• **About this exercise**
The answer must consist solely of the lines from the one containing "Instruction: Click the 41.49 price axis label" through the last line of the records, set down exactly and without any pictures.

====== Material for this task ======

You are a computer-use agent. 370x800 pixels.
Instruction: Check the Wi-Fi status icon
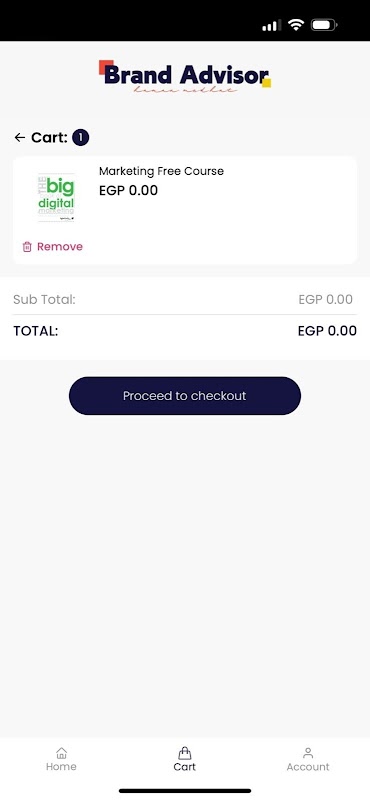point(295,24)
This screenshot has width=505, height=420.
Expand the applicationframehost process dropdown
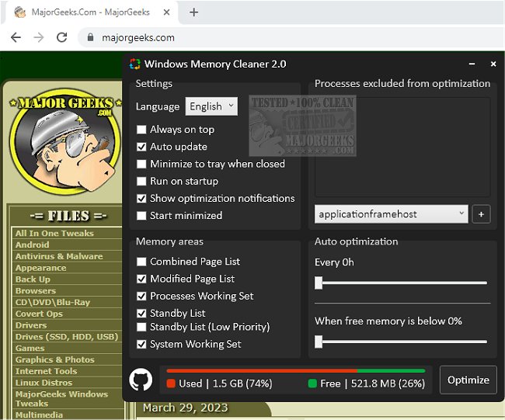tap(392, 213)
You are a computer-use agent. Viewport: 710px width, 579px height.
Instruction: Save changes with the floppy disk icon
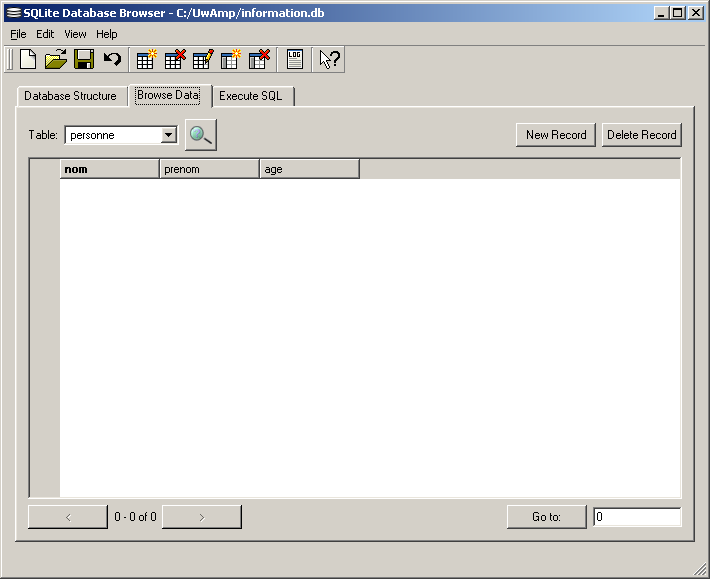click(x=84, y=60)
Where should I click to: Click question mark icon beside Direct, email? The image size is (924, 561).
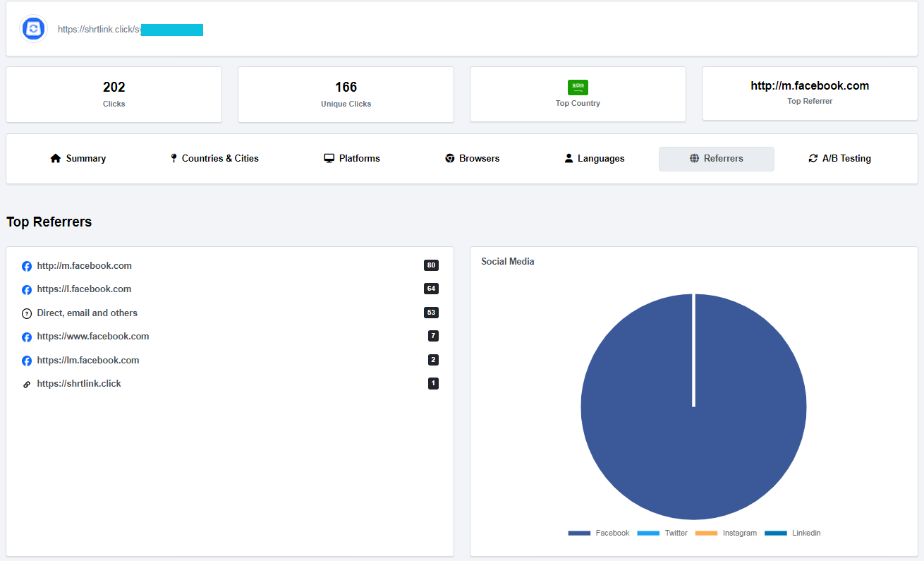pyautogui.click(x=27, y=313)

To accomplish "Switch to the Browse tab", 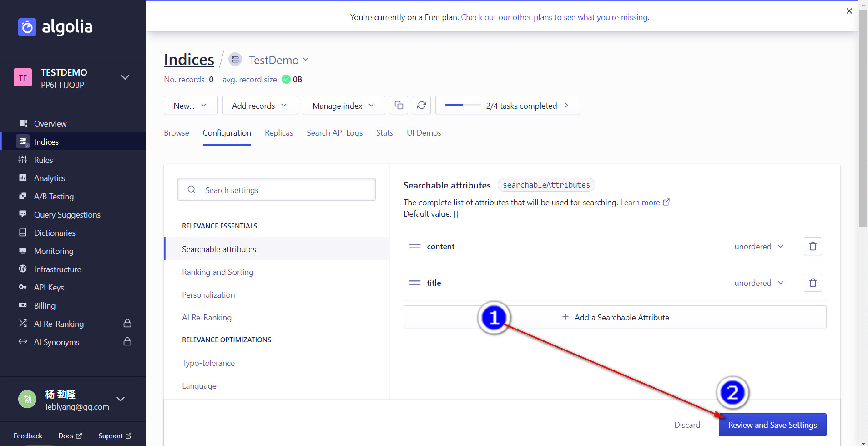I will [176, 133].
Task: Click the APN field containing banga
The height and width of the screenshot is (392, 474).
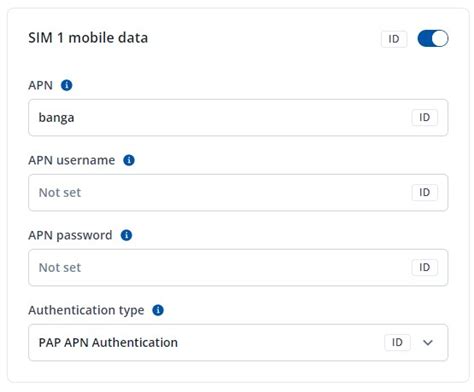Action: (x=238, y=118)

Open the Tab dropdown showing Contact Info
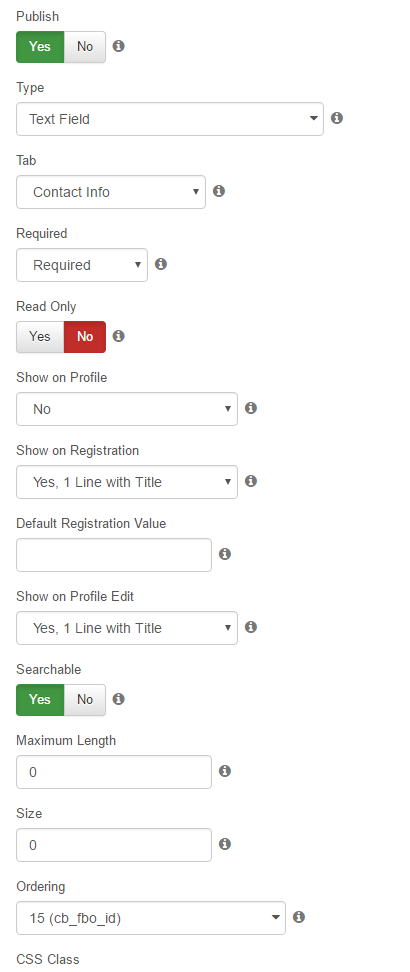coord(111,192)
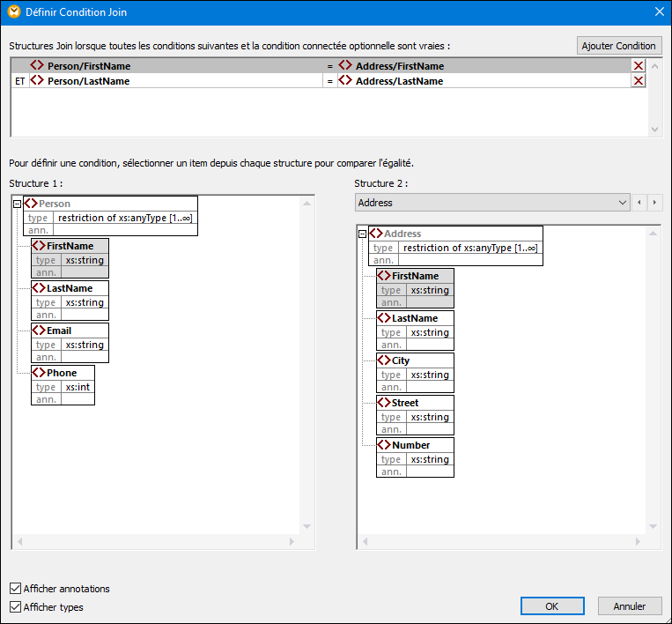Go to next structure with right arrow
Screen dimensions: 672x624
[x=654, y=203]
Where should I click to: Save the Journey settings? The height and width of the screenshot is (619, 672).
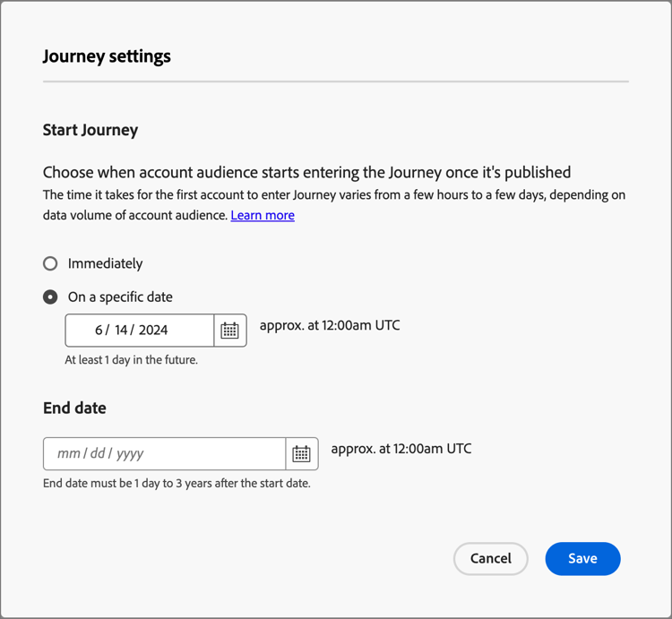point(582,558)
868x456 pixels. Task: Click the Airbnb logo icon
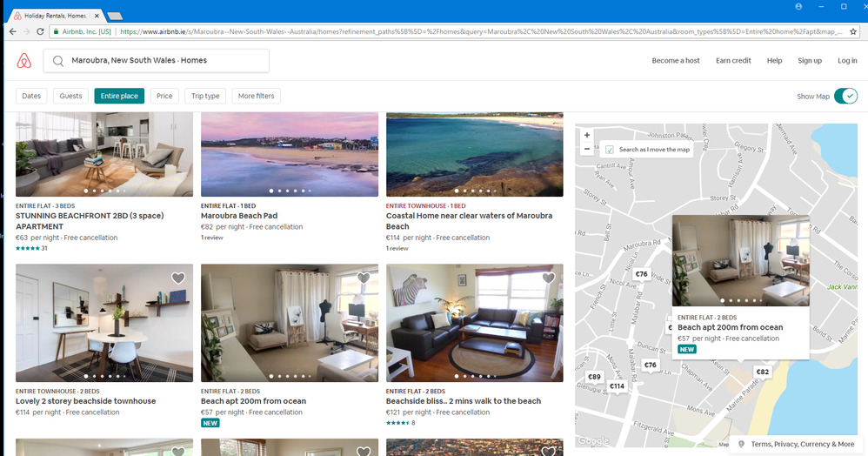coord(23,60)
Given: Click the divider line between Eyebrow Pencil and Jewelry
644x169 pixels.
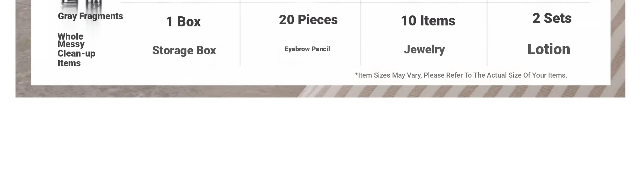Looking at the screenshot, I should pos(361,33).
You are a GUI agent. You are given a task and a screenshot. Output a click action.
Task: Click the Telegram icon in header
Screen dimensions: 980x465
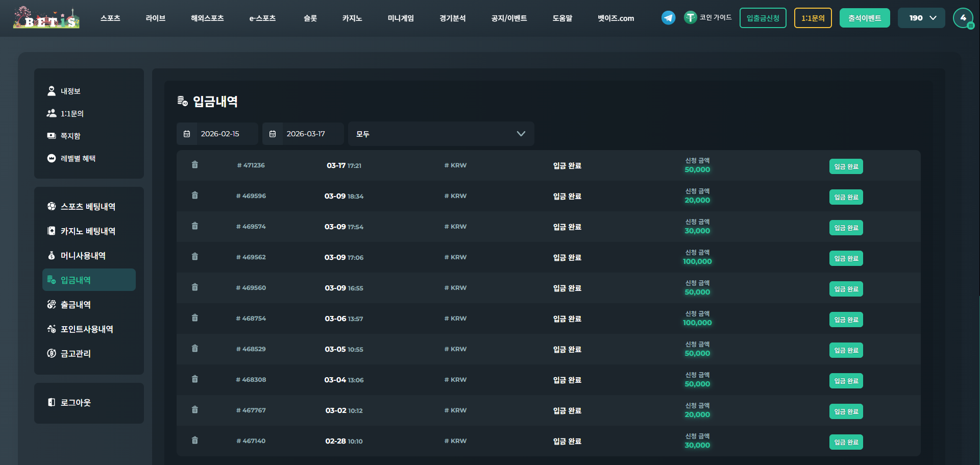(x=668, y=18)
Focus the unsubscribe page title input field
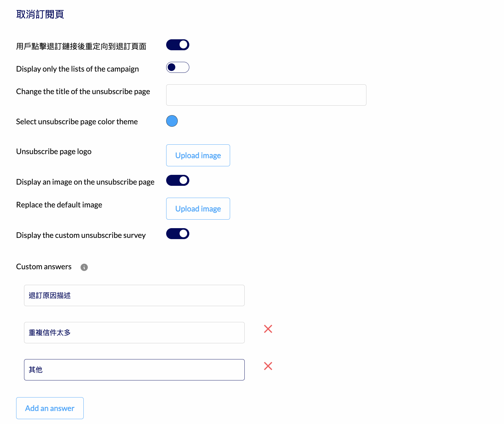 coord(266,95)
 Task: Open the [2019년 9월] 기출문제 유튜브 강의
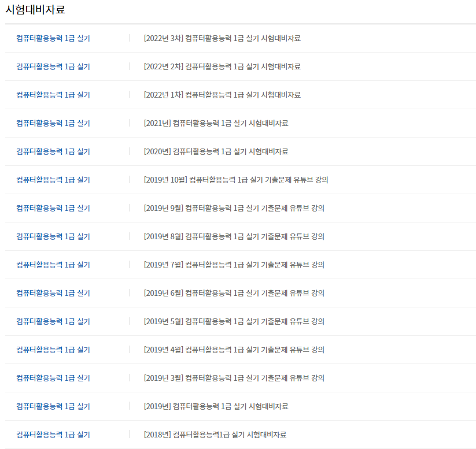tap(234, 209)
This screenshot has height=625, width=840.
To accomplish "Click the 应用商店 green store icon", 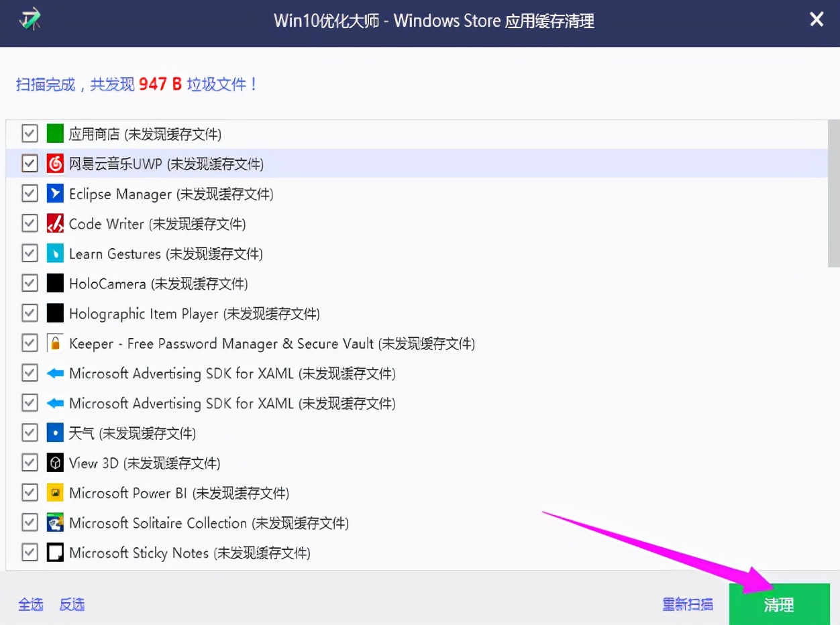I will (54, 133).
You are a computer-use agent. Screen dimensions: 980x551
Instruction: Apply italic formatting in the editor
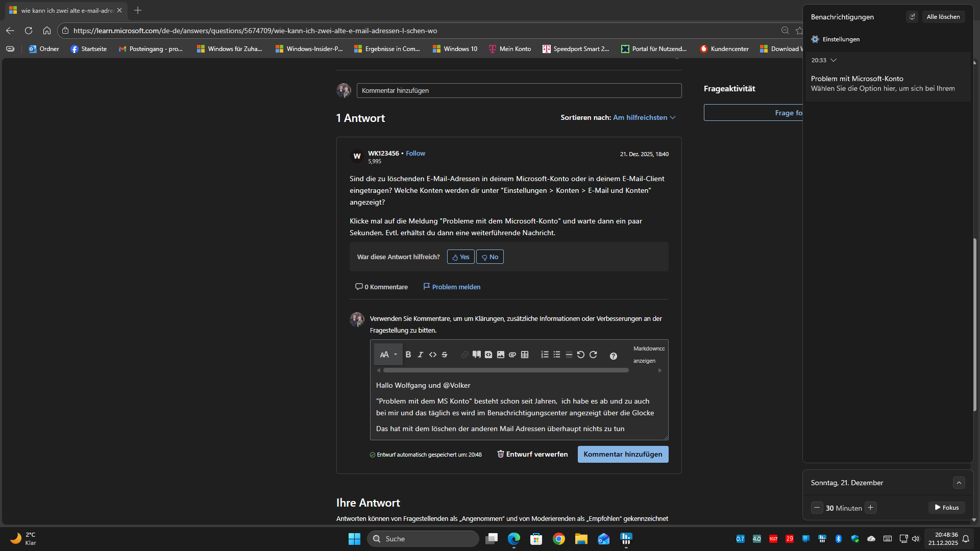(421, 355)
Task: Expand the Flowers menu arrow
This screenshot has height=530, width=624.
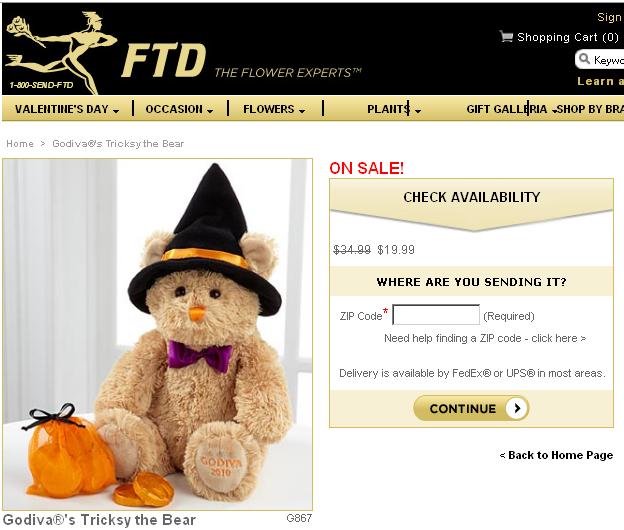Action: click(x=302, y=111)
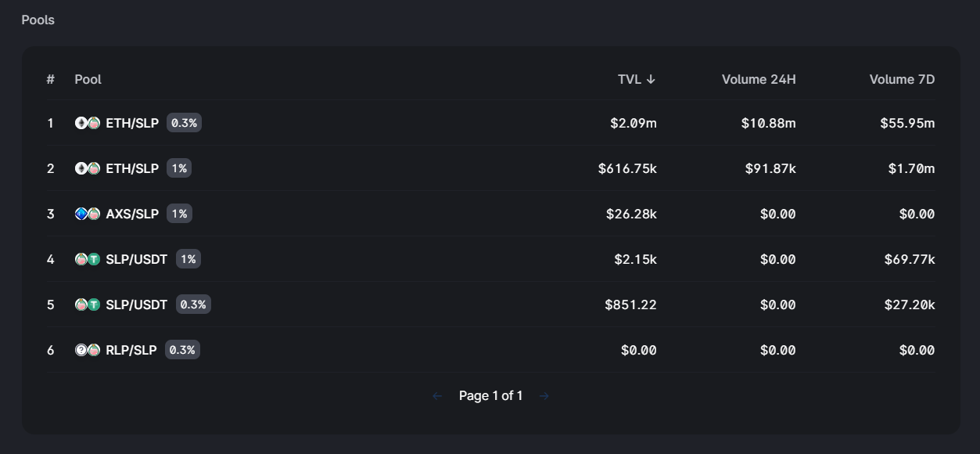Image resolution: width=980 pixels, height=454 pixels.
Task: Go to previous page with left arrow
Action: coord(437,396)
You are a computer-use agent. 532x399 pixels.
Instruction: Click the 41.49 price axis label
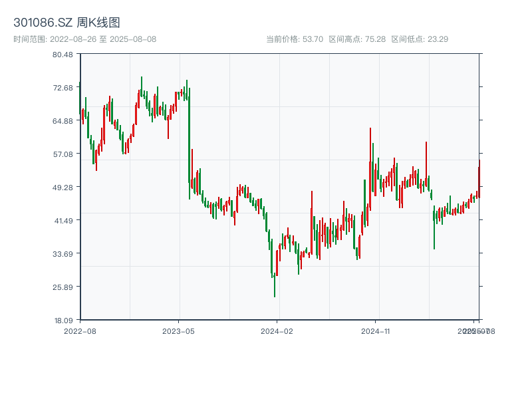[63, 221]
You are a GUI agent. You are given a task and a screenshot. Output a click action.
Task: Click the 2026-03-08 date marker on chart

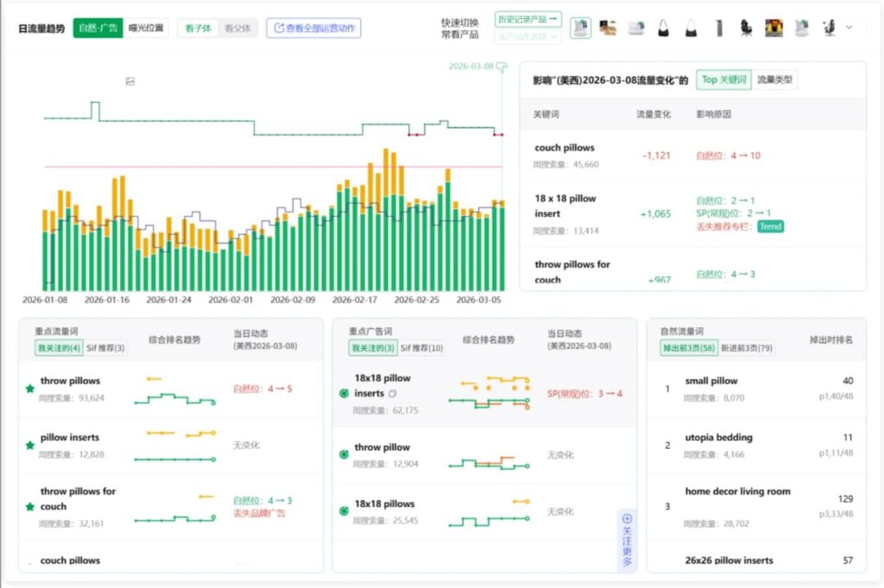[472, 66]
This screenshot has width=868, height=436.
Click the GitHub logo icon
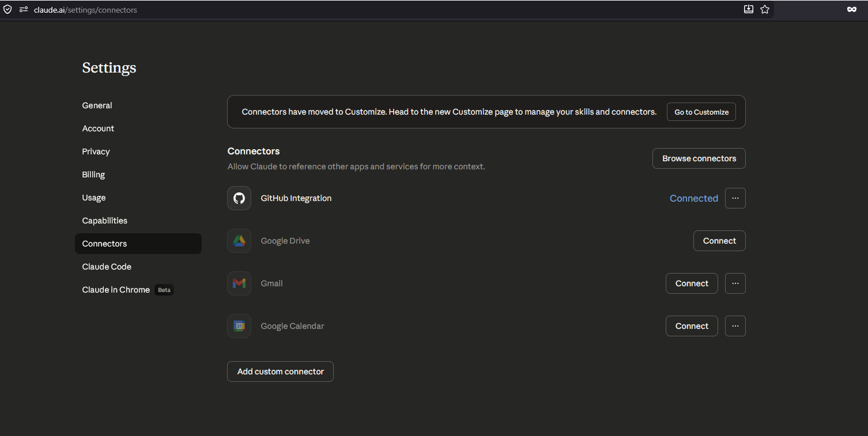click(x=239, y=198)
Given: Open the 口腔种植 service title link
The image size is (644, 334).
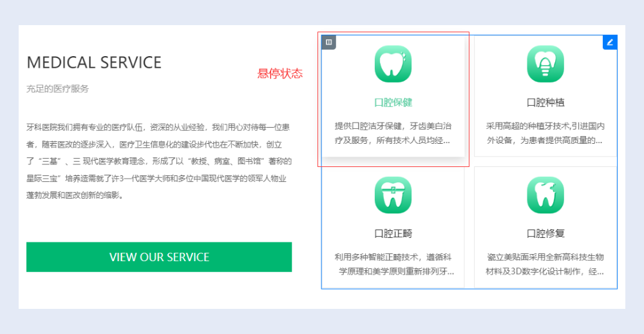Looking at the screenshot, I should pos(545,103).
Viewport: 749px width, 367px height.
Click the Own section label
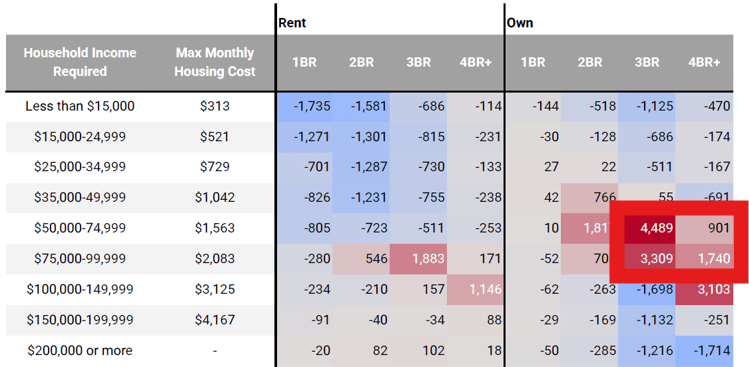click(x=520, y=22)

======

• **Answer space**
Instruction: Click the 41.49 price axis label
[63, 221]
You are a GUI agent. You are given a task and a screenshot. Output a click action.
Task: Click the 2026-03-08 date marker on chart

[472, 66]
This screenshot has width=868, height=436.
Click the GitHub logo icon
click(x=239, y=198)
Given: Open the 口腔种植 service title link
The image size is (644, 334).
Looking at the screenshot, I should pos(545,103).
Viewport: 749px width, 367px height.
Click the Own section label
click(x=520, y=22)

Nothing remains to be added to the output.